Tuesday, January 13, 2015

5 Degrees But Feels Like Negative 23

"It's freezing in here," I sat down on the couch beside Dana. "Winter is making up for forgetting to snow on Christmas. How cold is it outside?"
Dana whipped out his phone. "Let's see, shall we?"
I peered over his shoulder as he flipped to his favored weather app.
"Five degrees outside," He read aloud. "But it feels like negative 23."
"Wind chill."
I flopped onto my back and moaned. "I hate winter."


So what do the Orchards do in the winter?
School. Lots of school.
And, you know, there are still chickens to be fed and watered. Every morning Kate Orchard bundles up and troops outside to feed and water the chickens in each of the three coops, and every evening she bundles up and does it again.
Every Monday morning Rosie, Pippin, and myself drive out to the farm to have music lessons with Teacher. Kate and Rosie take turns at the piano, and then Rachie, Sarah, and I join them and we all sing. We sing hymns in three parts, and duets, and trios, and all sorts. It's great fun.
The other day while Rosie was at piano, Kate wondered if I would help her transfer a chicken.
"I walked into the coop earlier and found it lying there with a big bloody spot on it's back," She explained. "I don't know if it will live, but I need to move it to the other coop."
I grabbed my jacket. "Sure, I'll help."
"She can borrow my winter boots!" Rachie called from the kitchen.
I was glad for this, because all I'd brought were Pippin's boots, which were primarily made for cloth and did more for looks than warmth. They were better than my flats, but still.
Kate and I pulled on our coats in the garage, and I shoved my feet into heavy snow boots. The laces were far too long, and I did my best not to step on them as I followed Kate out into the cold.
Thankfully, this was not one of those 'feels like 23 below' days, but it was still pretty chilly. I shoved the laces of my shoes haphazardly into the tops of my boots and tromped over the well worn path towards the barn. Kate and I's breath puffed into the air.
Now, the Orchard Family doors are very interesting things. Quite unique. Their front door, which has a latch type handle instead of a knob, takes mammoth amounts of strength to open. The door leading from the house into the garage requires one to shove against it with one's shoulder before it will click shut, and the door leading from the garage to the outside has to be yanked shut forcefully. The barn door, which is more relevant to our current tale, has to be turned the wrong direction to open it. I had all these doors memorized before, and was quite pleased with myself when I remembered to twist the knob the wrong way. There were many times before that I'd been duped. It'd become a mission of mine to commit to habit the correct reactions to each of these doors to avoid embarrassing -- and sometimes painful -- mishaps. So, score for me, these habits stuck with me through the winter.

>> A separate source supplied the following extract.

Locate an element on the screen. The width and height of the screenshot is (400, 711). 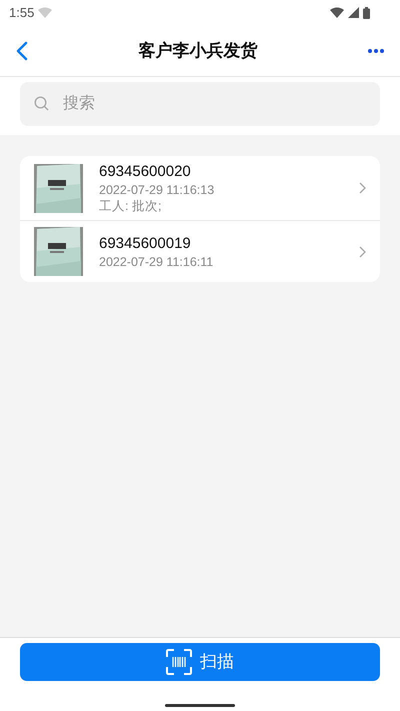
shipment-time: 2022-07-29 11:16:13 is located at coordinates (158, 190).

Inside, the barn smelled like straw. First we carried an old dog crate out the barn, around to the back, and into the coop there, where we placed it in the corner. The air in the coop was warm; heavy with the scent of, well, chickens. They clucked at us, and made halfhearted attempts to sneak out while the door was open, but I guessed it was simply too cold for them to really want to escape. A bump in the side with the toe of my boot sent them clucking away in a flap of indignant wings.

Then we returned to the barn. Kate led the way to a box right outside the corner coop, inside which resided the injured chicken in question. She lay there, clearly alive, but rather immobile, and Kate gently lifted her out. I could see the patch of raw skin where the feathers had been torn away, and wondered what could have caused that. Only a few days ago Rachie had told us that one of the roosters, Klink, had been decapitated by a coon. There were also incidents where chickens were simply trampled to death by their coop mates. Unintentionally, of course. Chickens are not the brightest creatures God ever created.

Once again I booted the potential escapees back into the coop as we opened the door. I watched Kate carefully place the injured creature into the kennel. Such a kind hearted girl, Kate is. Considering how much work and hassle chickens cause, and the fact that there will be absolutely no gratitude from the animal for her caretaking, she still did what she could to help it, concerned for its well being. It seemed to me a suddenly lovely thing. There in the middle of a smelly chicken coop, with a chicken who had probably gotten hurt because of something dumb it did to itself, I saw simple and dutiful kindness. Matter of fact and quickly past.

We went back inside after that, smiling and chatting about what the day held, and sang hymns with our sisters and cousins about gifts and journeys.